Шрифт:
Интервал:
Закладка:
Ниже Панаев описывает представление на Александрийском театре пьесы Полевого, представленного в «не повести» как «автор патриотической драмы “Дуняша-Калмычка”» («Параша-Сибирячка») и реакцию публики:
«Во время представления “Марфы Исаевны Шарыгиной”, когда на сцене раздавались крики: “Одна русская баба стоит тысячи басурманов”… “Ну кто из вас против меня? я русский, я одним кулаком сшибу десяток нехристей…” и тому подобные патриотические выходки и когда Гребешков и вся утомленная публика зевали <…> «Когда занавес опустился, два голоса в райке закричали было по привычке “автора”… Но партер отвечал на этот крик хохотом, несмотря на все уважение, которое он питал к имени знаменитого сочинителя “Дуняши-Калмычки”»[513] (курсив мой. – М.Д.)
Именно эту характерную черту указывает Некрасов в статье «“Драматические сочинения и переводы” Н. Полевого. Части первая и вторая», прибегая к выделению курсивом нескольких сентенций, которые текстуально близки «не повести» Панаева. По утверждению критика, каждая из пьес Полевого и «все они вместе клонятся к достойной всякого уважения и одобрения цели – доказать какую-нибудь блестящую черту русского характера, русского великодушия, русской силы; одна трактует о том, что Прусский человек добро помнит”, другая о том, что “русская рука охулки на себя не положит”, третья о том, что “русский кулак уберет десять заморских богатырей”, четвертая о том, что “русский нос чихнет, так и довольно, чтоб напугать сотню самых храбрых китайцев”, и так далее» (XI-1: 63).
В «не повести» Панаева описанная реакция публики (хохот) могла быть и сильно преувеличенной, и вымышленной. В добавление к процитированным выше высказываниям современников о любви публики к спектаклям Александрийского театра приведем несколько свидетельств самого Полевого.
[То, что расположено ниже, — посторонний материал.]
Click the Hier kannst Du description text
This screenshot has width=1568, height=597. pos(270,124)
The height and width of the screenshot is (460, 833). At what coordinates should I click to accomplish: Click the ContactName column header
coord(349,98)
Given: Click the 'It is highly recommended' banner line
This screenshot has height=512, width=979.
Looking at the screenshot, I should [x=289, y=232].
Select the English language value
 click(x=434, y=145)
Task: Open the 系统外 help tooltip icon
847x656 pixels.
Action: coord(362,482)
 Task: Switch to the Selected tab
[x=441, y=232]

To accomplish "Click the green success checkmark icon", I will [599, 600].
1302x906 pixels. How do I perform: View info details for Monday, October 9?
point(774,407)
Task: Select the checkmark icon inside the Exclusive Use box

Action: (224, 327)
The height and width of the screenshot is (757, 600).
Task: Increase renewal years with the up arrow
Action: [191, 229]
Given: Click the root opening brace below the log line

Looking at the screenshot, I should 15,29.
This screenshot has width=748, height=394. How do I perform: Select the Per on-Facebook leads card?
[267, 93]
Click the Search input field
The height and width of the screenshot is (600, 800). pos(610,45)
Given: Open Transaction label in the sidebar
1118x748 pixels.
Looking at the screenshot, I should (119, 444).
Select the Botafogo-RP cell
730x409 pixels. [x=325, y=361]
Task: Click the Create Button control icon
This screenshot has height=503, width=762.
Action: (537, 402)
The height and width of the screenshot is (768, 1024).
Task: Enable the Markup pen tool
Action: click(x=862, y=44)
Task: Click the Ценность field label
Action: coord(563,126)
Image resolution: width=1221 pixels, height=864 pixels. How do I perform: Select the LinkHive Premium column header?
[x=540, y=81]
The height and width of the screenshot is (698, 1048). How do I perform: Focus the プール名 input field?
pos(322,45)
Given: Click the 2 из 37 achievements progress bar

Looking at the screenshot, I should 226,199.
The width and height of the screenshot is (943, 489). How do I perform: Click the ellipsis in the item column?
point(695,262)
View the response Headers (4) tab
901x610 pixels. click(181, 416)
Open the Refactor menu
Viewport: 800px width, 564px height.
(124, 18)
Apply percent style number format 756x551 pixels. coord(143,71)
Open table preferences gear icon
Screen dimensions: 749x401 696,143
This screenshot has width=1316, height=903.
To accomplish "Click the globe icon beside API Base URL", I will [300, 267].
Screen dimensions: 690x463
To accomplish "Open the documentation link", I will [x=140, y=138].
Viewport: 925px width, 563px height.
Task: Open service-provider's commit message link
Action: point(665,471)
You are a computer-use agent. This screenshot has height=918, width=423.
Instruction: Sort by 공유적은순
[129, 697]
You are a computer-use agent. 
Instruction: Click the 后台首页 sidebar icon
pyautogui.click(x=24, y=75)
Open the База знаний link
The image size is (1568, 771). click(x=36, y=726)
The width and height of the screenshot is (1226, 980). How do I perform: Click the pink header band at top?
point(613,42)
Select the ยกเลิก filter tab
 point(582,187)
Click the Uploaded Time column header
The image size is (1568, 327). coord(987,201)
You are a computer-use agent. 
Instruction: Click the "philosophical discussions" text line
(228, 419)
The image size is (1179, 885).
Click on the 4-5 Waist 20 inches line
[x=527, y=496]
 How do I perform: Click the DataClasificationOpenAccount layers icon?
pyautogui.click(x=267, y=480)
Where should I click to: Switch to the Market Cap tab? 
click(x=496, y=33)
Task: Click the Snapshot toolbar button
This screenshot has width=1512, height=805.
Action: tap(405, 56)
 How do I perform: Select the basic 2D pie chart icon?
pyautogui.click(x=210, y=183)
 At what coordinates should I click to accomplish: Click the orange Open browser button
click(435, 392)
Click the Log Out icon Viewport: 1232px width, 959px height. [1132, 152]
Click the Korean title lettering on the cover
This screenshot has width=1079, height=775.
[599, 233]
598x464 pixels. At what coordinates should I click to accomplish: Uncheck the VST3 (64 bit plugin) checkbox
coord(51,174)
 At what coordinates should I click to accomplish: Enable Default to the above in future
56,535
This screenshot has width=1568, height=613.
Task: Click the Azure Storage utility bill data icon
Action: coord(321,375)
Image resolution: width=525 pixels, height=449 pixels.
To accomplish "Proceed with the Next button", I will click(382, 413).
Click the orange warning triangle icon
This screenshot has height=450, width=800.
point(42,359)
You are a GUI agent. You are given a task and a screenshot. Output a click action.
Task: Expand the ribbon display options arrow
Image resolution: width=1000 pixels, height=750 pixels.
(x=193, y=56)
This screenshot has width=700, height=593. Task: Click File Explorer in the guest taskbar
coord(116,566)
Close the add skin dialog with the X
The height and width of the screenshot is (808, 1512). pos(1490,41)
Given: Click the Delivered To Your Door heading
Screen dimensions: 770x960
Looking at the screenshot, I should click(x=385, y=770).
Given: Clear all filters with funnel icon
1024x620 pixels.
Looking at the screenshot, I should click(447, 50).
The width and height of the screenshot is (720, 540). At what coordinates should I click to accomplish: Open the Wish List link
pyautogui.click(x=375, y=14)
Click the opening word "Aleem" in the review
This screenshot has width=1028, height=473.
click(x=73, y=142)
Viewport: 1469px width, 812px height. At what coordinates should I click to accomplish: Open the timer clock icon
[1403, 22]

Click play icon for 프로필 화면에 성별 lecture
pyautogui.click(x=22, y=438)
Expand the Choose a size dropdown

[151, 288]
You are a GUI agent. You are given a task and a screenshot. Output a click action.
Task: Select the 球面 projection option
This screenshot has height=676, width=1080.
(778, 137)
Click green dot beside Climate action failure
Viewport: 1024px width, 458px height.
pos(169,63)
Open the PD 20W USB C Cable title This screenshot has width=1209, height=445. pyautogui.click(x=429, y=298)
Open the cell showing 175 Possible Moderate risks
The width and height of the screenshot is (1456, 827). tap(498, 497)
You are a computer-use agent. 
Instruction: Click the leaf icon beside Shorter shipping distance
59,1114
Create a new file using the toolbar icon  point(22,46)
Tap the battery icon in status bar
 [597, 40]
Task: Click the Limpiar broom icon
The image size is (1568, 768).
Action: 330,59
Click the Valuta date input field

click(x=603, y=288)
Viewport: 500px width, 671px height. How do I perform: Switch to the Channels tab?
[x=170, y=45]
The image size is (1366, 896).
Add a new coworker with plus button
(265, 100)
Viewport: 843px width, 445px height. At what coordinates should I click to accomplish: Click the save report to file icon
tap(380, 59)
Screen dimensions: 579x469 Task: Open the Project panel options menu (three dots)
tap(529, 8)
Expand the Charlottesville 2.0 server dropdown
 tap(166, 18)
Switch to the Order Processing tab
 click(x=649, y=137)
В письме к брату от 3 июня 1843 г. Полевой сообщает:
«Как о насмешке судьбы я должен известить тебя об успехе новой драмы моей “Ломоносов”. Ты верно читал ее в “Библиотеке для чтения”. Она была написана в неделю, поставлена в две недели. Судить об ея достоинстве не могу, но успех ея был какой-то нелепый. В первое представление меня вызывали три раза, во второе – четыре. Потом я уж не был, но вызовы продолжались еще, три или четыре спектакля, и в 15-е представление не доставало билетов. Люди всех званий бывали по два, по три раза, и уверяли, что ничего лучше не видывали. <…> В третьем действии плачут, когда у Ломоносова нет гроша на обед» (Кс. Полевой: 552)[514].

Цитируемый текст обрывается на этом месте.